## How to complete this task
From the passage on cloud services for academia, extract the words starting at "The cloud, with" and ending at "services can provide.", copied without any change.

## Excerpt to read
┌──

Will Web-based solutions comprise the future of academia? The benefits of a unified, sharable, scalable dataset make for a compelling case. A recent article from Mark Hahnel, the founder of Figshare, notes that the cloud “is becoming more and more attractive as a place where all products of academia should live.”
The cloud, with its fast load times, scalability, automated application deployment, multiple back-ups and constantly updated hardware, means that institutions need not create their own server centres with associated running costs and rapid dating of technology. We are moving beyond the merely ‘making academic data openly available’ phase, to one where we can derive new insight from larger data sources. At this stage, the ability of any academic developer to access the processing power of thousands of servers at the click of a button also demonstrates the inherent power of scale that commercial cloud services can provide.

└──

Dataset excerpts:
┌──

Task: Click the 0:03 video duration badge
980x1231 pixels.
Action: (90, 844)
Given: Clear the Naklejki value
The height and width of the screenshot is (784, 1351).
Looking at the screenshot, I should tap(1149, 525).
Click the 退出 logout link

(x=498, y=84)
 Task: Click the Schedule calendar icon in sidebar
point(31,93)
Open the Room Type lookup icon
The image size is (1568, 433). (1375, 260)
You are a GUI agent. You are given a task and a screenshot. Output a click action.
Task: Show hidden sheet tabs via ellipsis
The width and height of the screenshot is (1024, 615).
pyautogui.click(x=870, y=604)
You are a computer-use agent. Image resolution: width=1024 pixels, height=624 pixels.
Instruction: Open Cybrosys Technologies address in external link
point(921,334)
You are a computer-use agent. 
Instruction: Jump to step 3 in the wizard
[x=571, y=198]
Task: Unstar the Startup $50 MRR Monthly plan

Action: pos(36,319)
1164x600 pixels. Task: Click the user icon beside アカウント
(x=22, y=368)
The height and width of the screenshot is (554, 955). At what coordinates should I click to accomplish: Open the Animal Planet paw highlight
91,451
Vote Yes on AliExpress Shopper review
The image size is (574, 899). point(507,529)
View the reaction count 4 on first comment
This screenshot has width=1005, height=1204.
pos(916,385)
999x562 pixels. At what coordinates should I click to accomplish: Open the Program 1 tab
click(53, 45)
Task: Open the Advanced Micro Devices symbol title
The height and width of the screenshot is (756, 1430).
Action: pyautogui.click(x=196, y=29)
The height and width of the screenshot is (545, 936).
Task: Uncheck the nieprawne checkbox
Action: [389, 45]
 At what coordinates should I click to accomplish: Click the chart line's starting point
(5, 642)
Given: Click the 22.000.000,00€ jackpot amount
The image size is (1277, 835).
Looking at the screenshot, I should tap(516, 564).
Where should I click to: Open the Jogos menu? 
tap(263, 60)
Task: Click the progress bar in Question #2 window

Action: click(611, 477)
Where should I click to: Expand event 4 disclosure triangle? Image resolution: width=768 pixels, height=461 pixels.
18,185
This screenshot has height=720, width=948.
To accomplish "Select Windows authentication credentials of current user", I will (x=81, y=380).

└──

## Answer section
The cloud, with its fast load times, scalability, automated application deployment, multiple back-ups and constantly updated hardware, means that institutions need not create their own server centres with associated running costs and rapid dating of technology. We are moving beyond the merely ‘making academic data openly available’ phase, to one where we can derive new insight from larger data sources. At this stage, the ability of any academic developer to access the processing power of thousands of servers at the click of a button also demonstrates the inherent power of scale that commercial cloud services can provide.